GeForce FX: 8x1 or 4x2?

Discussion in 'General 3D Technology' started by Dave Baumann, Feb 10, 2003.

  1. LeStoffer

    Veteran

    Joined:
    Feb 6, 2002
    Messages:
    1,253
    Likes Received:
    13
    Location:
    Land of the 25% VAT
    Darn, I was about to leave the Tony Tamasi-interview at ease, but now I might as well get this straight:

    Please read the last part again, then tell me how you would split a shader program between the FP units (fragment program) and int units (register combiners) for twice the throughput?

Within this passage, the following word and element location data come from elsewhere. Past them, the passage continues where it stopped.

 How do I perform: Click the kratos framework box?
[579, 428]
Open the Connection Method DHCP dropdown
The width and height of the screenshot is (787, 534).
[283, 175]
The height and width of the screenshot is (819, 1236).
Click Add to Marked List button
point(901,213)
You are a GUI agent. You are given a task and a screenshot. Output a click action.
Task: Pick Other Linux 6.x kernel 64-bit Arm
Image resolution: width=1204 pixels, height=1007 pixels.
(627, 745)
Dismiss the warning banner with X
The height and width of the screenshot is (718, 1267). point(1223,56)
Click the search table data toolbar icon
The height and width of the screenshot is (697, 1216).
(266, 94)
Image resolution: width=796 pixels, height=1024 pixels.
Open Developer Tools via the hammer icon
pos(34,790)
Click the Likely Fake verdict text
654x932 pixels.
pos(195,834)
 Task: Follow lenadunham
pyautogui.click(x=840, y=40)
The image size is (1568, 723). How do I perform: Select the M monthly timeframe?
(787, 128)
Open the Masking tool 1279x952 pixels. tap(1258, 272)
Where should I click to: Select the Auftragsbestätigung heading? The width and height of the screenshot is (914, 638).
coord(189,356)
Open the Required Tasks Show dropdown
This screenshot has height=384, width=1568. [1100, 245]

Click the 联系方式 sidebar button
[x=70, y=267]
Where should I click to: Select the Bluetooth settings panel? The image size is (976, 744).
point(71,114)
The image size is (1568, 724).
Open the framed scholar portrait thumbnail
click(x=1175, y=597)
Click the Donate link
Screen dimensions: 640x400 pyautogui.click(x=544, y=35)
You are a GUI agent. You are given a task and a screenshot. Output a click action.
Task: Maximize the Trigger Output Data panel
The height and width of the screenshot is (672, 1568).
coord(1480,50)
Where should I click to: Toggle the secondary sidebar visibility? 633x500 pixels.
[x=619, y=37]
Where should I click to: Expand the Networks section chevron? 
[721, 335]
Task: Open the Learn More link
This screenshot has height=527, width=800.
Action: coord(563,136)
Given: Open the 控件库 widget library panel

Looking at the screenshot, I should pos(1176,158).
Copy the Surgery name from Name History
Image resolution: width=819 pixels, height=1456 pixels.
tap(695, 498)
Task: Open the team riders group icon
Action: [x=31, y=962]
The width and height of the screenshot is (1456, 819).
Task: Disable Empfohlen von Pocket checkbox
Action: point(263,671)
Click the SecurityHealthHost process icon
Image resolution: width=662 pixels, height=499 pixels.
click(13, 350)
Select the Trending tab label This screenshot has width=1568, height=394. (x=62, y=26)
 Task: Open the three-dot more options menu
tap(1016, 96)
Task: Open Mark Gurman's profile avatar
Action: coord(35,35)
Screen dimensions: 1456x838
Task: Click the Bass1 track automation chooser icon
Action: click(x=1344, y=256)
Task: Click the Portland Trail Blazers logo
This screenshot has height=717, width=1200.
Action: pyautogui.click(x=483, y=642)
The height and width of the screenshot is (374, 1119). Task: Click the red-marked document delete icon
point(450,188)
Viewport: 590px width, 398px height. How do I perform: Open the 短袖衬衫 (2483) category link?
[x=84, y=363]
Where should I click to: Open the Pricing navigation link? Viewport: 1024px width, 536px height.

    Of course in theory you could let the int path do some operations (e.g. blends) fast, then swap the intermediate data/results to the fragment program via the temporary register (if they are even shared) to continue with FP ops (or verse-versa), but each path still have to wait for the other part to conclude it’s operation first.

    Second, since we’re working on the same pixel (or even polygon if you prefer it on the grander scale) I can’t see how it is possible to work on two different shaders at the same time (sync).

    How is that for twice the throughput? Sorry for asking what may be a stupid question, but this isn't clear to me at all.
     
  2. antlers

    Regular

    Joined:
    Aug 14, 2002
    Messages:
    457
    Likes Received:
    0
    The reason you get "twice the throughput" is that the register combiner portion is pipelined in series with the FP portion, so the FP portion can be on to the next pixel while the register combiner portion is working. In that sense, the NV30 does have 8 shader pipes; two sets of 4 in series that are pipelined so that at peak it can be working on 8 shader ops at once.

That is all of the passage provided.